He asked the army to stop fumigating small farmers' poppy fields "until there are other options for opium poppy growers" and said the practice was "taking food out of their mouths (and) starving them to death."
"People who grow opium poppies are the most marginalized people in the state and the country. ... It's campesinos (peasant farmers) who plant the flower, not narcotics traffickers," Bishop Salvador Rangel Mendoza of Chilpancingo-Chilapa told the newspaper El Universal. "Those that plant (opium poppies) are somewhat enslaved, receiving a minimal benefit, and they grow it to get by. ... The church must not condemn it because the majority of people (growing poppies) do it because of a lack of options."
Priests in drug-producing Mexican states often confront the realities of local people growing illegal cash crops such as marijuana and opium poppies to put food on the table. Bishop Rangel made his comments as violence consumed the state of Guerrero, which lies south of Mexico City and includes some of the country's most marginalized municipalities.
The state is still reeling from the attack on 43 students by police in 2014 as they commandeered buses to travel to protest in Mexico City. One of the buses may have been transporting opium paste, provoking the attack. Experts from the Inter-American Commission on Human Rights, who reviewed the case, called on Mexican investigators to probe that angle.
For decades, Guerrero has been coveted as a trafficking corridor and a site for planting and harvesting opium poppies. Increased heroin use in the United States is believed to be driving a demand for opium poppies produced in Mexico, which are processed into paste and smuggled to the United States.
"Growing is nothing new," said Father Mario Campos, a priest in the Diocese of Tlapa, which serves the marginalized La Montana region, populated by isolated and impoverished indigenous communities sustained by illegal cash crops and remittances.

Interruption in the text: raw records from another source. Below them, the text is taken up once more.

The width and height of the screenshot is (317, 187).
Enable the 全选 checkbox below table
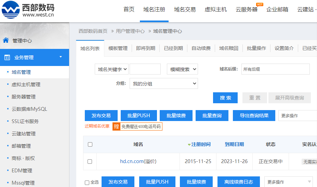coord(87,183)
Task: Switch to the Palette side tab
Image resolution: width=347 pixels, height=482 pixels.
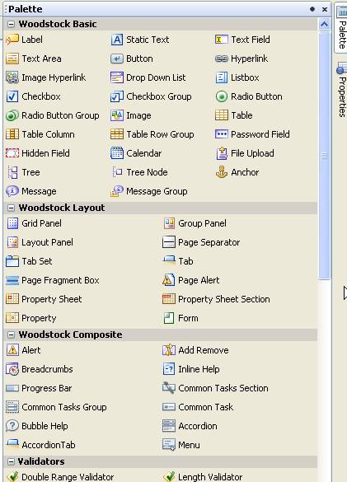Action: 341,28
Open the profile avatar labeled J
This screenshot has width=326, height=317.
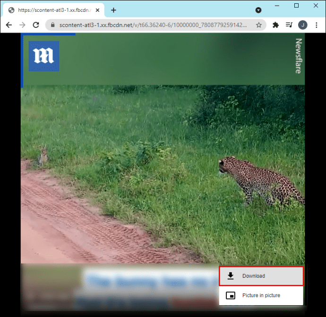click(302, 25)
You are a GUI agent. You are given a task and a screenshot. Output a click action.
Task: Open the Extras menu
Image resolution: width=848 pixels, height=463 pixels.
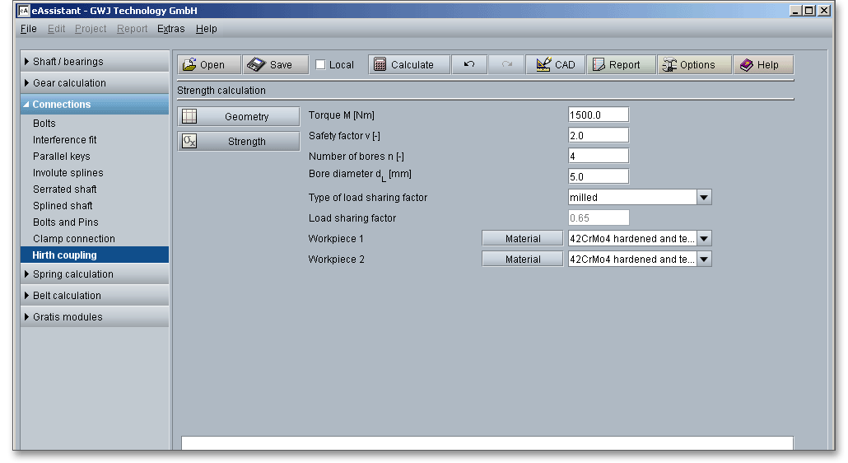170,29
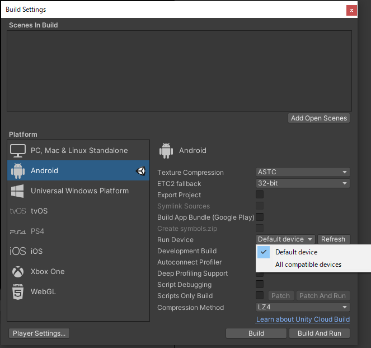Click the Universal Windows Platform logo icon
Viewport: 371px width, 348px height.
click(18, 191)
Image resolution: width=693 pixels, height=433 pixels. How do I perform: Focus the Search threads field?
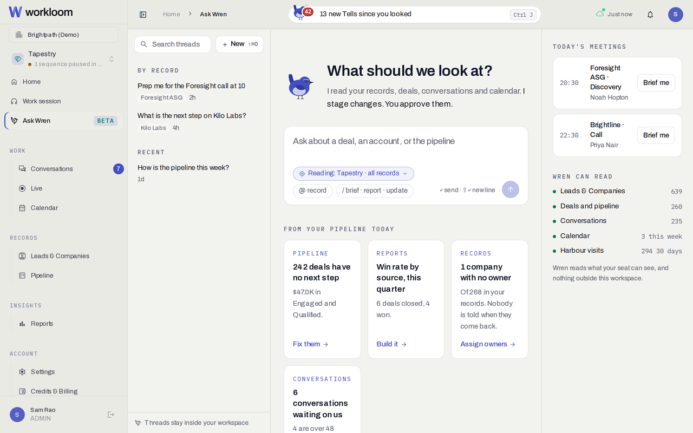click(x=173, y=44)
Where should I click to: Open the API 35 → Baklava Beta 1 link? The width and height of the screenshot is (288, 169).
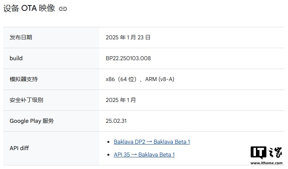click(144, 155)
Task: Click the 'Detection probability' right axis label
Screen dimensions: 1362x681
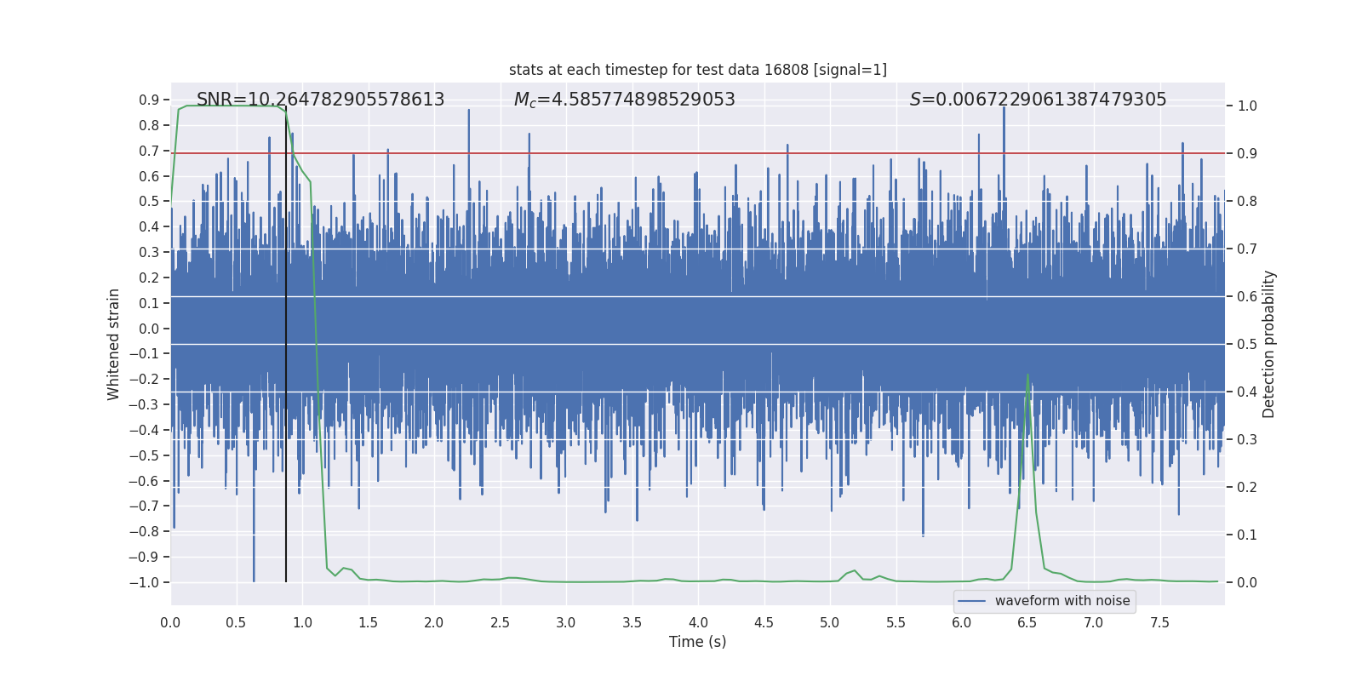Action: coord(1269,344)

"The problem is not the growing of opium poppies," Father Campos said. "The problem is unemployment. People have to work. They need economic resources so that their children go to school. They need income to buy the basics."
Guerrero Gov. Hector Astudillo is floating the idea of decriminalizing some poppy production and selling the crop to the pharmaceutical industry for medicinal purposes as a way of reducing violence among the criminal groups buying and processing opium poppies.
Antonio Mazzitelli, the U.N. Office on Drugs and Crime representative in Mexico, told the Associated Press that demand was lacking to justify producing more opium poppies.
Bishop Rangel supported the decriminalization idea, but said he wanted to see more alternatives offered to farmers.
"If the government invested a little more in the Sierra ... and paid closer attention to education, invested in highway infrastructure, health centers and hospitals, it would be different," he said.